As reported on October 30, 2020, scientists have watched the processes how the novel coronavirus attacks primarily the lungs and its subsequent impacts in real time with the help of a lung model developed in the lab. These findings were published in two research papers in the journal Cell Stem Press, by South Korean and UK researchers, including University of Cambridge, Duke University, and University of North Carolina. For this purpose, the scientists developed ‘mini lungs,’ or lung organoids in the lab, grown from the stem cells that repair the deepest portions of the lungs where SARS-CoV-2 attacks, i.e., AT2 cells, and infected them with SARS-CoV-2 to watch the battle between the lung cells and the virus in real time.
The scientists observed that the virus damages the alveoli in the infected lungs, which are balloon-like air sacs that take up the oxygen (O) we breathe in and the carbon dioxide (CO2) we breathe out. The damaged alveoli sacs causes pneumonia and acute respiratory distress, and ultimately leads to death in Covid-19.
The scientists from the UK and South Korea reprogrammed the AT2 cells back to their earlier ‘stem cell’ stage, which grew self-organising, alveolar-like 3D structures that mimic the behaviour of key lung tissues. The virus began to replicate rapidly when the 3D models were exposed to SARS-CoV-2. Cells began to produce interferons-proteins that act as warning signals to neighbouring cells in six hours. However, the cells started fighting back after 48 hours. Some of the alveolar cells began to disintegrate after 60 hours from infection, ultimately leading to damage of cells and their death.

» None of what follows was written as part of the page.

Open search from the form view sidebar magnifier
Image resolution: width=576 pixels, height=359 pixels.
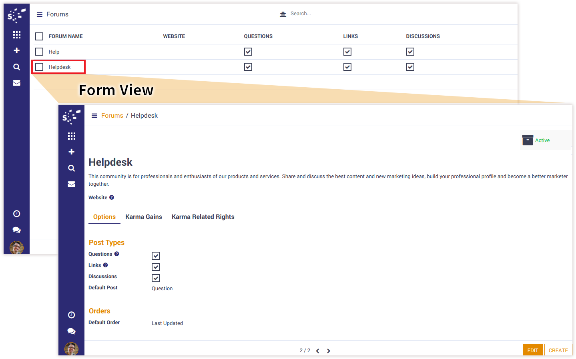click(x=72, y=168)
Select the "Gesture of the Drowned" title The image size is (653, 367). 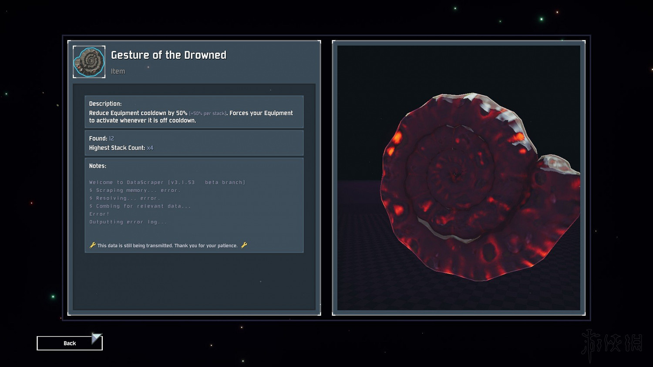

In the second study, led by cell biologist Purushothama Rao Tata, Duke University, the researchers got a single lung cell to multiply into thousands of copies and create a structure resembling breathing tissues of the human lung. When the model was infected with the virus, it showed an inflammatory response. Besides that, the researchers also witnessed the cytokine storm—the hyper reaction of immune molecules, launched by the lungs to fight the infection.